Saved data entries:
★ ★ ★ ★ ★ ★ ★

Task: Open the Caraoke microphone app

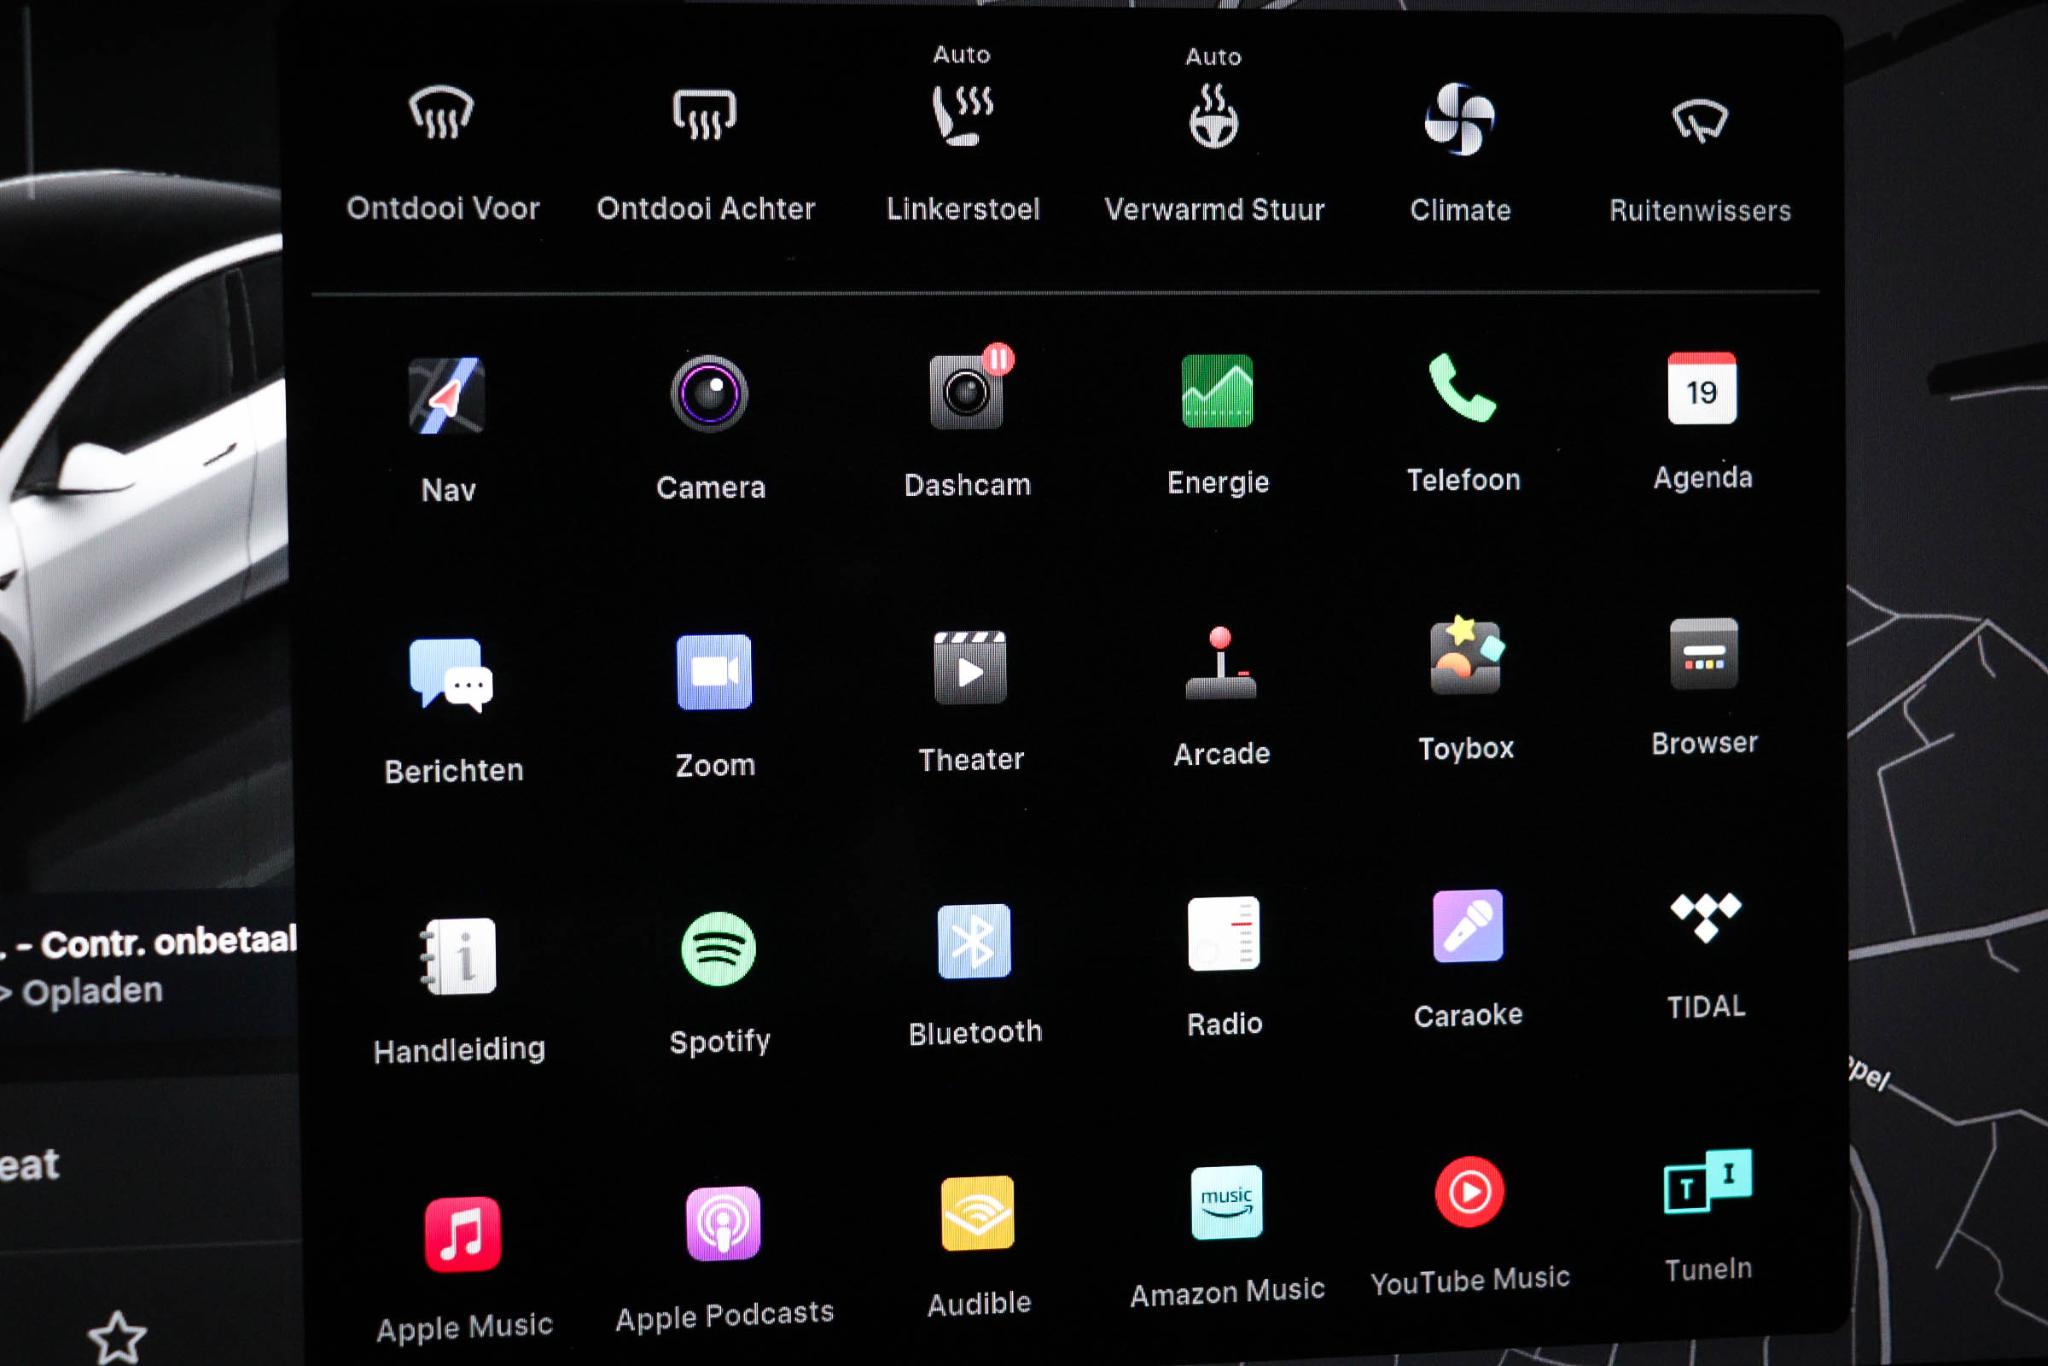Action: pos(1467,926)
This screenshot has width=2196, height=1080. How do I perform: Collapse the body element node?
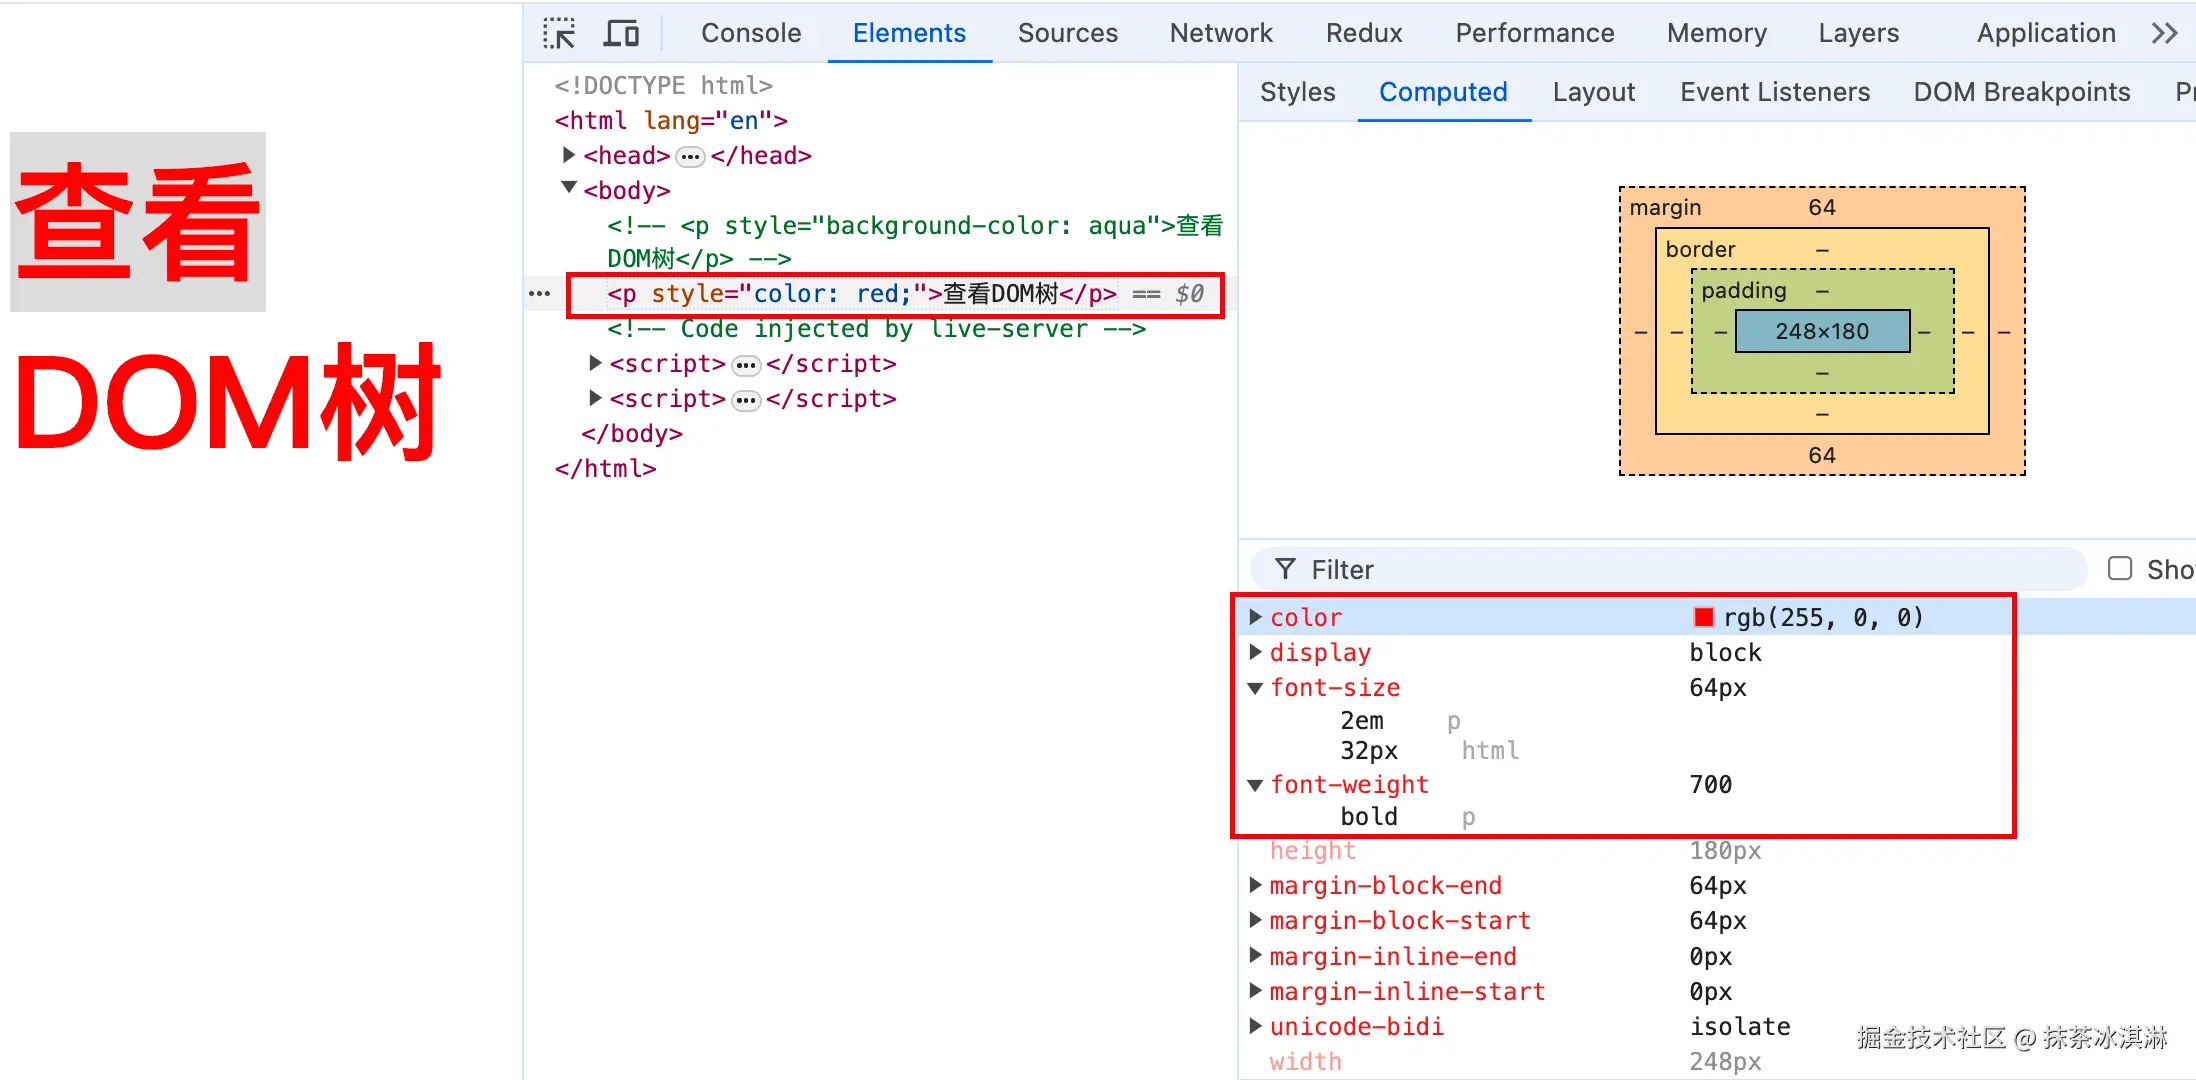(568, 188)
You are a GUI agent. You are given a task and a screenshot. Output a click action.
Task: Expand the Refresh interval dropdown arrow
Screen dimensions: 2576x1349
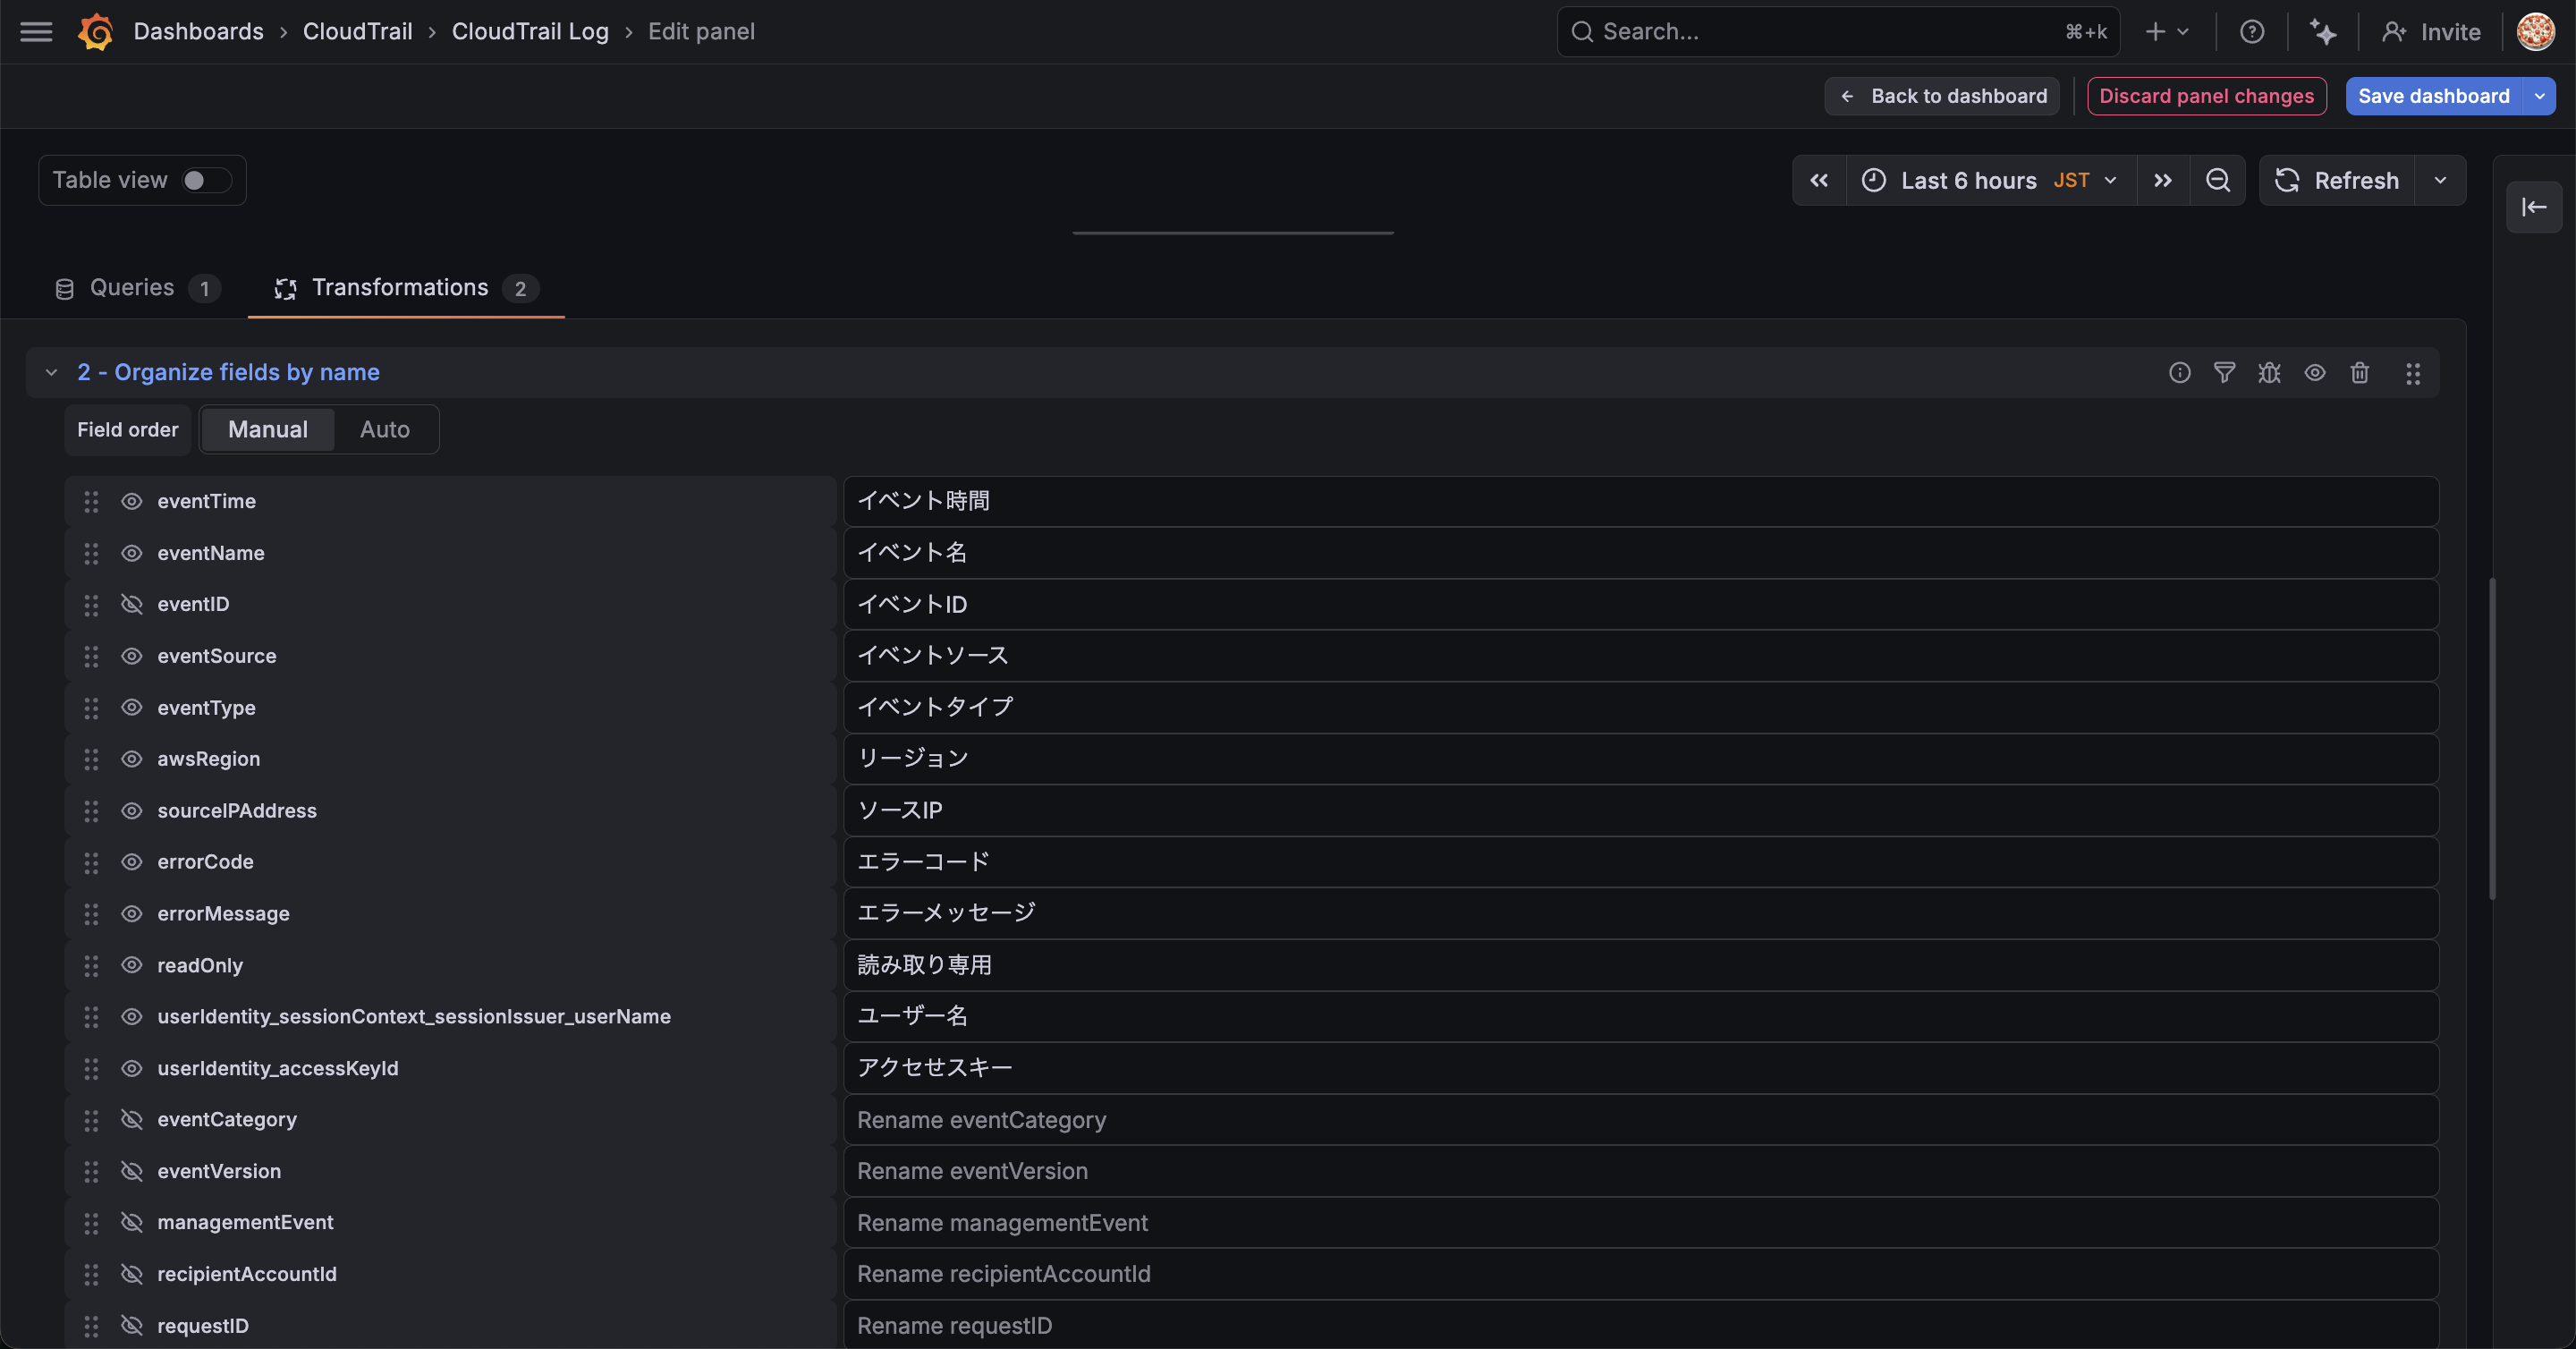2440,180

★ ★ ★ ★ ★ ★ ★

### Task statement:
Every entry should be written out word for word, except for its pictures.

### Answer to this problem:
Task: Open the Caraoke microphone app

Action: pos(1467,926)
This screenshot has width=2196, height=1080. How do I perform: Collapse the body element node?
(568, 188)
You are a GUI agent. You are given a task and a screenshot. Output a click action.
Task: Expand the Refresh interval dropdown arrow
Screen dimensions: 2576x1349
2440,180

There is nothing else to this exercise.